**STORED DATA**
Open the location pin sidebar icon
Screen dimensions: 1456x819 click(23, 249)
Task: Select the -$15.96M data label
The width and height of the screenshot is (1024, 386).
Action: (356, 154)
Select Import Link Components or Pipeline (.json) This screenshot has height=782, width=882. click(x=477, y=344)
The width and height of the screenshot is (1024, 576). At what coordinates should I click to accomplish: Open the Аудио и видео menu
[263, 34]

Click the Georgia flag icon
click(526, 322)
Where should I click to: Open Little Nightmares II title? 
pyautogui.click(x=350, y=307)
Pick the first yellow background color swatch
...
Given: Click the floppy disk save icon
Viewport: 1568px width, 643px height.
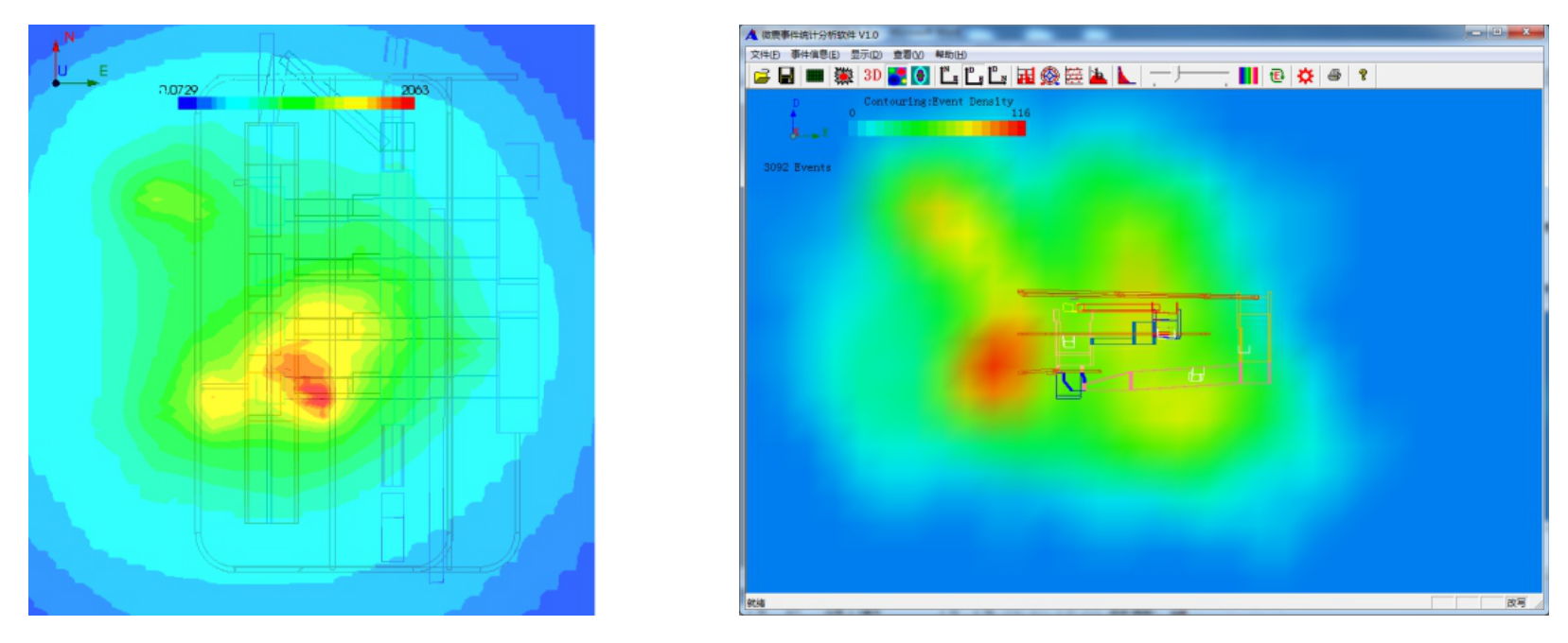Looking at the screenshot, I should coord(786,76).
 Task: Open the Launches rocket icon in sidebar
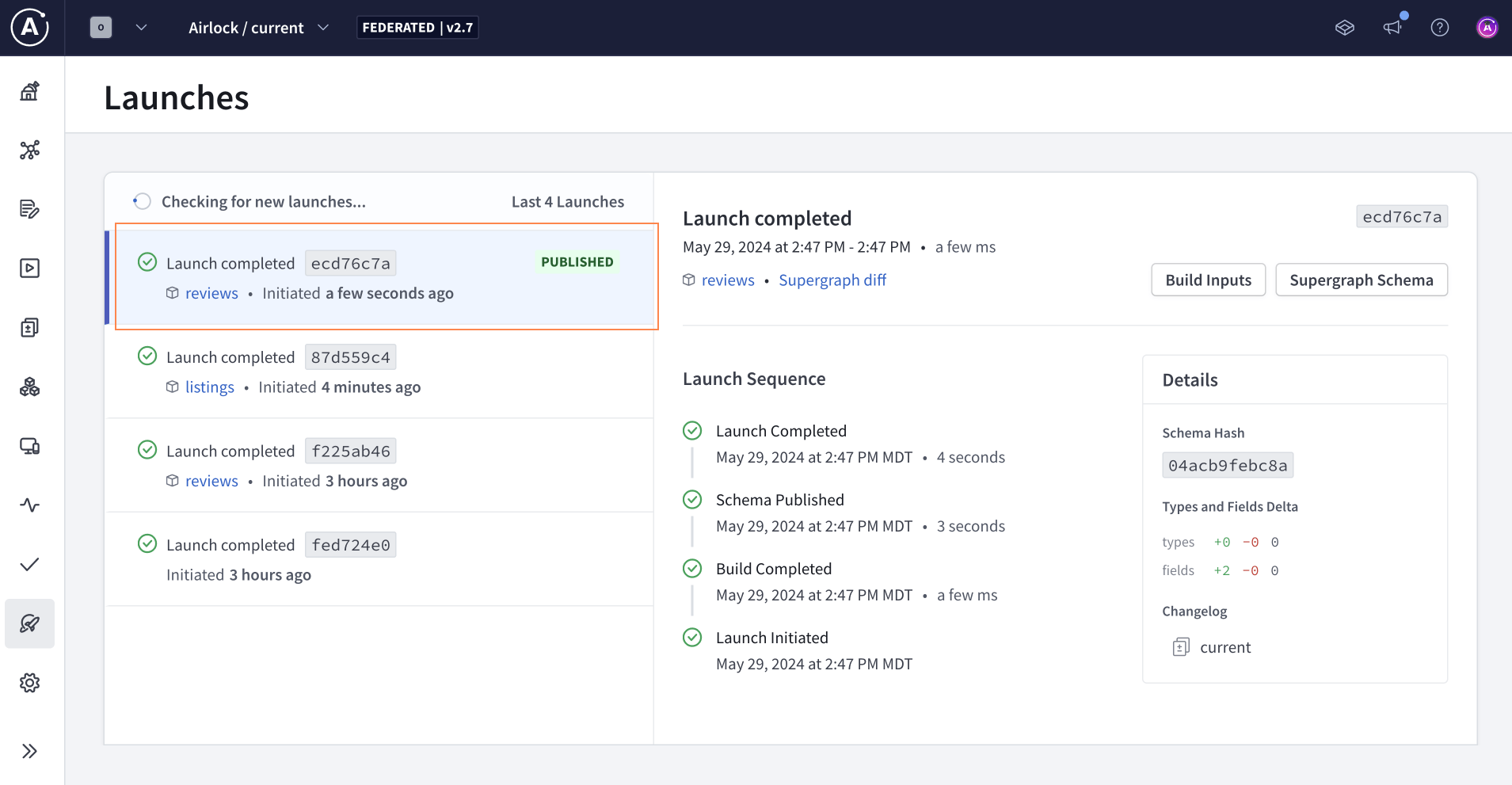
* * *
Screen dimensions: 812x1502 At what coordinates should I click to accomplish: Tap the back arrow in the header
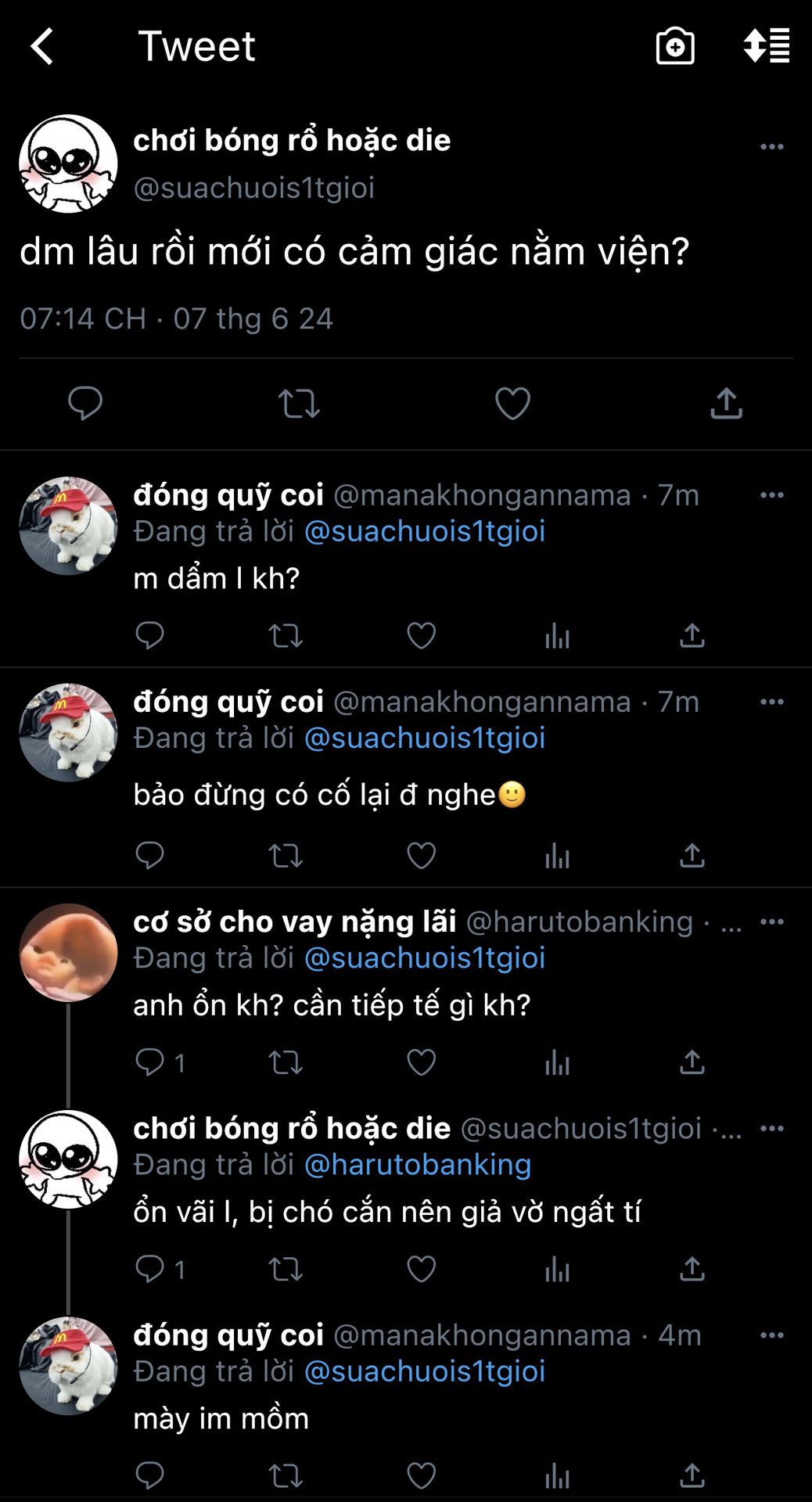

**THE EXERCISE**
Please copy the stretch of lines above from the one containing "Select Import Link" through the one containing "Pick the first yellow background color swatch", word for word.

**TASK RESULT**
Select Import Link Components or Pipeline (.json) This screenshot has height=782, width=882. click(x=477, y=344)
The width and height of the screenshot is (1024, 576). At what coordinates should I click to accomplish: Open the Аудио и видео menu
[263, 34]

Click the Georgia flag icon
click(526, 322)
Where should I click to: Open Little Nightmares II title? 
pyautogui.click(x=350, y=307)
Pick the first yellow background color swatch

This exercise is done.